Эббот опасался, как бы Сид не решил прогулять уроки, но тот, напротив, решительно вошел в здание школы. Она имела два выхода — оба находились под наблюдением полиции. Инспектор начал осознавать, что скучать ему сегодня в послеобеденное время не придется.
Школьники, увлеченные бегом наперегонки, не обратили внимания на приход Сида в сопровождении Саймона, у которого с уголка губы стекала струйка слюны, когда он наблюдал за играми сверстников. Лишь один из них быстро подошел к Сиду и, раздуваясь от сознания собственной важности, шепнул ему:
— У меня послание для тебя.
— Можешь оставить его при себе, — язвительно и с горечью откликнулся Сид.

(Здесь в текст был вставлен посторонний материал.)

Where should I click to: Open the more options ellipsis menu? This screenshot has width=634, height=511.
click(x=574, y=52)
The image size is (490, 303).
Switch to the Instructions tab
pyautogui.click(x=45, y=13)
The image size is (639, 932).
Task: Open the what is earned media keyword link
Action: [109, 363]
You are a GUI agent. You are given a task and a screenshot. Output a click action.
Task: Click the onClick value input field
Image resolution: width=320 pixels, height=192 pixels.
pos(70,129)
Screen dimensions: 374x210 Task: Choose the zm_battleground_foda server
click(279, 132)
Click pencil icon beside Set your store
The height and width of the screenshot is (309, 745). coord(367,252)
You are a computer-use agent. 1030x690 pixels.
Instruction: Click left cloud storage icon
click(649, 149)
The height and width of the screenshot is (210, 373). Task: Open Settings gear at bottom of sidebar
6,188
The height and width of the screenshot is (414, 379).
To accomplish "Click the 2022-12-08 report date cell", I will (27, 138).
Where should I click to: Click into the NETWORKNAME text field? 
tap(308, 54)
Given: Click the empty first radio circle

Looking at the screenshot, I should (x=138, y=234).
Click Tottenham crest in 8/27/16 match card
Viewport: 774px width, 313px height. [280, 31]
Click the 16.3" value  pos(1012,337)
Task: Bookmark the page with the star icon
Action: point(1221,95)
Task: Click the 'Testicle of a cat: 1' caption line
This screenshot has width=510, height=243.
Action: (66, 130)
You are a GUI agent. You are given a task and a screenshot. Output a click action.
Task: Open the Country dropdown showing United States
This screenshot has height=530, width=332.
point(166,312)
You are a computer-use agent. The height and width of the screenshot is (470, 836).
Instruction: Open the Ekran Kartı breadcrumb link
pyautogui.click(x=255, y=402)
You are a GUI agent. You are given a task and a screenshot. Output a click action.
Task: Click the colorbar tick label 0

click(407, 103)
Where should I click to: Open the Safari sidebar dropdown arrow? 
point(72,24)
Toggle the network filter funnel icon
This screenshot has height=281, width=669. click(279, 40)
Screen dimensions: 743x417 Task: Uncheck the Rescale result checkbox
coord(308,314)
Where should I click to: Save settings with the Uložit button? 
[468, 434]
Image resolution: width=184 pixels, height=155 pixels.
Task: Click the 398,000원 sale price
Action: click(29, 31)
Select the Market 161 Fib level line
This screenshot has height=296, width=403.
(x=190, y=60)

— Ладно, ладно, ты не очень-то задавайся! — воскликнул Чарли, отступая, однако, на всякий случай от товарища на добрый метр, так как тот легко пускал в ход кулаки. — Учти, послание — от моего отца и он мне сказал, что это — очень важно. Он и сам был бы непрочь сказать тебе это лично, но знает, что ты находишься под наблюдением фараонов.
В зло сузившихся глазах Сида промелькнул интерес.
— А, собственно, в чем дело-то?
— Мой отец хочет встретиться с тобой сегодня вечером, но так, чтобы легавые об этом не пронюхали. Ты сможешь от них отделаться?
— Эти мерзавцы-фараоны не отпускают меня от себя ни на шаг.
— Вот что просил передать тебе мой отец. Это вовсе нетрудно сделать. Достаточно перемахнуть через стену во двор соседнего предпринимателя. А там тебя будут ждать на грузовичке, и тебе останется только забраться в него. Отец сказал, что это — очень важно.